#### [Problem description]
Without skipping anything, print all of the data exactly.

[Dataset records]

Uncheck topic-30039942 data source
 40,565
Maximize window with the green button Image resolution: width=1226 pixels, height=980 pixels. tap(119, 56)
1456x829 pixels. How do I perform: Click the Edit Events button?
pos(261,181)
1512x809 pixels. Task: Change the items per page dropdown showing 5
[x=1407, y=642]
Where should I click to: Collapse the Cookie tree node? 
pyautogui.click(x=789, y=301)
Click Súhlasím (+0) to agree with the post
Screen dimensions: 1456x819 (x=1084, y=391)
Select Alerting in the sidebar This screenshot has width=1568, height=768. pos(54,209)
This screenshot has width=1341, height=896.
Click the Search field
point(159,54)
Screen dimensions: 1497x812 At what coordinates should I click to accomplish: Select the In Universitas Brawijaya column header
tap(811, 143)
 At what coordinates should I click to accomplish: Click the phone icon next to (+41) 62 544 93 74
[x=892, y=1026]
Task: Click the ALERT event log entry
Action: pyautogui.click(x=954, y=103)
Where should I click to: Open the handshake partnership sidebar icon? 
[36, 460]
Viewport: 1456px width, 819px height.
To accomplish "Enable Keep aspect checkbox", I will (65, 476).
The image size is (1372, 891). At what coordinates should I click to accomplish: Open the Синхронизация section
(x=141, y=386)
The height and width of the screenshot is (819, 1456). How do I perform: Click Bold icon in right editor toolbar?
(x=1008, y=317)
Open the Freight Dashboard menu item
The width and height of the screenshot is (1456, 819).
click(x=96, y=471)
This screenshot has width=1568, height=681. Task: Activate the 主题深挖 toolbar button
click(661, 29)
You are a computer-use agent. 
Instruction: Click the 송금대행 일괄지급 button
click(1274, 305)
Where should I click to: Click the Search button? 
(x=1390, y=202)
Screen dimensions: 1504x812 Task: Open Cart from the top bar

#### [Written solution]
Uncheck topic-30039942 data source
 40,565
Maximize window with the green button Image resolution: width=1226 pixels, height=980 pixels. tap(119, 56)
1456x829 pixels. How do I perform: Click the Edit Events button?
pos(261,181)
1512x809 pixels. Task: Change the items per page dropdown showing 5
[x=1407, y=642]
Where should I click to: Collapse the Cookie tree node? 
pyautogui.click(x=789, y=301)
Click Súhlasím (+0) to agree with the post
Screen dimensions: 1456x819 (x=1084, y=391)
Select Alerting in the sidebar This screenshot has width=1568, height=768. pos(54,209)
This screenshot has width=1341, height=896.
Click the Search field
point(159,54)
Screen dimensions: 1497x812 At what coordinates should I click to accomplish: Select the In Universitas Brawijaya column header
tap(811, 143)
 At what coordinates should I click to accomplish: Click the phone icon next to (+41) 62 544 93 74
[x=892, y=1026]
Task: Click the ALERT event log entry
Action: pyautogui.click(x=954, y=103)
Where should I click to: Open the handshake partnership sidebar icon? 
[36, 460]
Viewport: 1456px width, 819px height.
To accomplish "Enable Keep aspect checkbox", I will (65, 476).
The image size is (1372, 891). At what coordinates should I click to accomplish: Open the Синхронизация section
(x=141, y=386)
The height and width of the screenshot is (819, 1456). How do I perform: Click Bold icon in right editor toolbar?
(x=1008, y=317)
Open the Freight Dashboard menu item
The width and height of the screenshot is (1456, 819).
click(x=96, y=471)
This screenshot has width=1568, height=681. Task: Activate the 主题深挖 toolbar button
click(661, 29)
You are a computer-use agent. 
Instruction: Click the 송금대행 일괄지급 button
click(1274, 305)
Where should I click to: Click the Search button? 
(x=1390, y=202)
Screen dimensions: 1504x812 Task: Open Cart from the top bar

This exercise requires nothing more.